Start of Block

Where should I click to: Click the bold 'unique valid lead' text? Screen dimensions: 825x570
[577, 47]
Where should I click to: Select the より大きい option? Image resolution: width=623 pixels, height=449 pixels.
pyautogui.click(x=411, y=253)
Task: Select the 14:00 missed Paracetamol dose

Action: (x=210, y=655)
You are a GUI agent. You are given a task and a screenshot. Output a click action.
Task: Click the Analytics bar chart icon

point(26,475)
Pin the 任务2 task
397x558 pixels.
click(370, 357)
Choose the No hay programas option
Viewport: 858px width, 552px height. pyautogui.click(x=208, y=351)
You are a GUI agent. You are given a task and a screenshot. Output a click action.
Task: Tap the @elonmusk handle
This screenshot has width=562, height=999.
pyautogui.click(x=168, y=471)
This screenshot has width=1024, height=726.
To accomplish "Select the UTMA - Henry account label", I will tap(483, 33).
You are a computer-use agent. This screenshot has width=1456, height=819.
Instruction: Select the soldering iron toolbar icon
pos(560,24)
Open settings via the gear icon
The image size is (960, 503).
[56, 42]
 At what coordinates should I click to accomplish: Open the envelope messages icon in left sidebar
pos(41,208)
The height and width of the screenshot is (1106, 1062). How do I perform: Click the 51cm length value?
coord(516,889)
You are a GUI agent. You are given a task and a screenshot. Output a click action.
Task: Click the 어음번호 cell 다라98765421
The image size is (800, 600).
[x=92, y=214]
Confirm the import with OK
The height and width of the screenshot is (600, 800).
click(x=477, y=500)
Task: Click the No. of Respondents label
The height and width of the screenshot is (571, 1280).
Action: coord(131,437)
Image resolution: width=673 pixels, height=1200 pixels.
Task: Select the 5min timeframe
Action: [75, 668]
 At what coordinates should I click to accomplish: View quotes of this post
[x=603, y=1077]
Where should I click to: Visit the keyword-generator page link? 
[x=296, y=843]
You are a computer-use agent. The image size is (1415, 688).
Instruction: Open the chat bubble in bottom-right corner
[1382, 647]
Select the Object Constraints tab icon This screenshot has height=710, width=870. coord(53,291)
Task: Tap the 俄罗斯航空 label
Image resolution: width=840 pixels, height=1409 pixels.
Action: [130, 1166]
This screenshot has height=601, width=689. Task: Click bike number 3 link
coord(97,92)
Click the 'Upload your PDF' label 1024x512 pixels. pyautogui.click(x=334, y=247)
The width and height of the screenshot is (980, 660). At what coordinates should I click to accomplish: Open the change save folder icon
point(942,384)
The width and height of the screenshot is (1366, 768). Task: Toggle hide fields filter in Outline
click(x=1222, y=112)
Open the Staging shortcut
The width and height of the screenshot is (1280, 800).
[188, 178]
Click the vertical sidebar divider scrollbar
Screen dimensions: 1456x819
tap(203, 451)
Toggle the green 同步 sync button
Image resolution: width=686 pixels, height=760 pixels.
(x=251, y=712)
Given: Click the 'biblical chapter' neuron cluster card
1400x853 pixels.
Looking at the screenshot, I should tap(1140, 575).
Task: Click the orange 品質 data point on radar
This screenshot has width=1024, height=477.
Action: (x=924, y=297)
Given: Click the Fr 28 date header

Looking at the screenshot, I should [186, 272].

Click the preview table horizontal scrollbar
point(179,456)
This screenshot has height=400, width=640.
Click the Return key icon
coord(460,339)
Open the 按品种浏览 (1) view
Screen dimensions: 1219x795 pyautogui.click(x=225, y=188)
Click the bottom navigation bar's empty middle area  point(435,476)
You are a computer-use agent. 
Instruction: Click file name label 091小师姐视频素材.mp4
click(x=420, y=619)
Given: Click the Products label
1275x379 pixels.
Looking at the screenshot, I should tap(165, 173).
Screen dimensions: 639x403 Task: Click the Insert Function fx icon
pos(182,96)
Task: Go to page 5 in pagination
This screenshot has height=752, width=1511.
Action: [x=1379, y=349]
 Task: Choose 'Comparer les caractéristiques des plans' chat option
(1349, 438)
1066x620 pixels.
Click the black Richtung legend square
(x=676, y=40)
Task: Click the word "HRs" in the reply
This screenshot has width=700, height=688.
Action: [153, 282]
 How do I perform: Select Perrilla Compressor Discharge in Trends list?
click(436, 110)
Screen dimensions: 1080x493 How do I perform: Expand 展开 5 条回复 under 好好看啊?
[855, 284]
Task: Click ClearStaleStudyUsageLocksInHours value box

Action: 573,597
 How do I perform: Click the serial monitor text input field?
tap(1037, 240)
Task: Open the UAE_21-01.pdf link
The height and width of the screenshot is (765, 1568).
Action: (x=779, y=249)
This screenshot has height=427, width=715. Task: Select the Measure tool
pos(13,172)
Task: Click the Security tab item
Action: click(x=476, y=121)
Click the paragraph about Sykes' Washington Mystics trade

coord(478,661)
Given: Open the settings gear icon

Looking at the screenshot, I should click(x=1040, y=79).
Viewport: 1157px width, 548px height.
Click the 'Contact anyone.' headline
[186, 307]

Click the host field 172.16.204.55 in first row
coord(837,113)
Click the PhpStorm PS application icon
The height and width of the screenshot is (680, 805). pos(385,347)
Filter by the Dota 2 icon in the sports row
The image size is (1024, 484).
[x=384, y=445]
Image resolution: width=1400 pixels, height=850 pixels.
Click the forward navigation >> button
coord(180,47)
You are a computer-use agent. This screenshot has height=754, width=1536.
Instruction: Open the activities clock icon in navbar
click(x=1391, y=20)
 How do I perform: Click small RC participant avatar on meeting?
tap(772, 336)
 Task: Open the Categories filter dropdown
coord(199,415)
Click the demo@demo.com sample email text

End of Block

### To do
Can you repeat, word for word, every line above from the one containing "Screen dimensions: 1456x819" down to the one containing "Given: Click the Products label", including both?

### Your solution
Screen dimensions: 1456x819
tap(203, 451)
Toggle the green 同步 sync button
Image resolution: width=686 pixels, height=760 pixels.
(x=251, y=712)
Given: Click the 'biblical chapter' neuron cluster card
1400x853 pixels.
Looking at the screenshot, I should tap(1140, 575).
Task: Click the orange 品質 data point on radar
This screenshot has width=1024, height=477.
Action: (x=924, y=297)
Given: Click the Fr 28 date header

Looking at the screenshot, I should [186, 272].

Click the preview table horizontal scrollbar
point(179,456)
This screenshot has height=400, width=640.
Click the Return key icon
coord(460,339)
Open the 按品种浏览 (1) view
Screen dimensions: 1219x795 pyautogui.click(x=225, y=188)
Click the bottom navigation bar's empty middle area  point(435,476)
You are a computer-use agent. 
Instruction: Click file name label 091小师姐视频素材.mp4
click(x=420, y=619)
Given: Click the Products label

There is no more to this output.